The legal drama revolving around Woo Young-woo, a genius but autistic rookie attorney at a top law firm, has captured the attention of viewers in South Korea and abroad.
Aired every Wednesday and Thursday on new cable channel ENA and Netflix, the series started out with a viewership rating of 0.9 percent on June 29. But the number surged to 13.1 percent for the eighth episode that aired on Thursday, the highest of all ongoing Wednesday-Thursday TV series in the country. The 16-part series also has topped the global streaming service's latest weekly viewership chart of non-English TV shows for the second consecutive week.

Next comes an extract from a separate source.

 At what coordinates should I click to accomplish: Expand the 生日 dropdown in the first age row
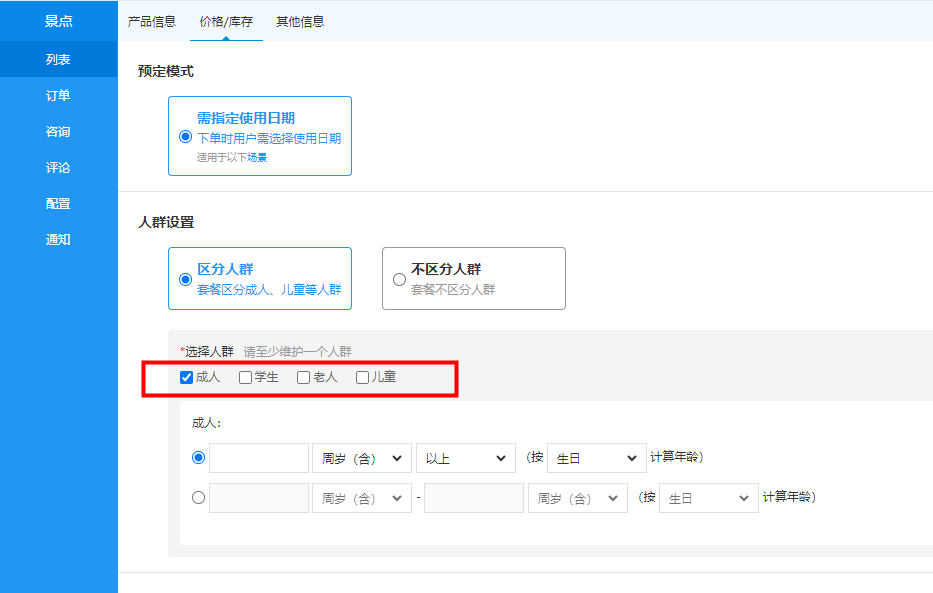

Moon Ji-won, the creator and writer of the series, also shared how she feels about the show's success.
"I have recently received phone calls from many people who hadn't been in contact," she said, smiling. "Whenever I see people having a kind of debate over the drama at coffee shops and people watching the show on a bus, I wonder, 'What the hell is going on?' I spend every day happily," she added.
Moon also shared how the adorable character of lawyer Woo Young-woo was created.
"One day three years ago, producers of Astory visited me and asked if I think it would be possible for Ji-woo in the film 'Innocent Witness' to become a lawyer when she grows up and whether it would be fun if such a story were made into a drama. I answered 'yes' and that I want to write one," she recalled. Astory is the name of the drama's production company.
"Extraordinary Attorney Woo" then became the first drama written by Moon, after she wrote the script of "Innocent Witness," a film led by an autistic girl who is the only witness to the death of a man who either committed suicide or was murdered.
"Not all autistic people are like that, but their unique ways of thinking, eccentricity, strong sense of justice, straightforwardness, and extremely broad knowledge or memory about certain fields of their particular interest are some of the human characteristics that can be strengthened by autism," she said. "I thought these parts were attractive."
With a half of the total 16 episodes broadcast, Yoo said the latter half will be about Woo's growth as a good attorney.
"If I say the first half was about if Woo can become a lawyer, the second half would be about if she will be able to be a good one," the director said.
"People who work for Hanbada will also face concerns about their own lives, so please look forward to passionate performances by good actors," he added, referring to the name of the law firm where Woo belongs.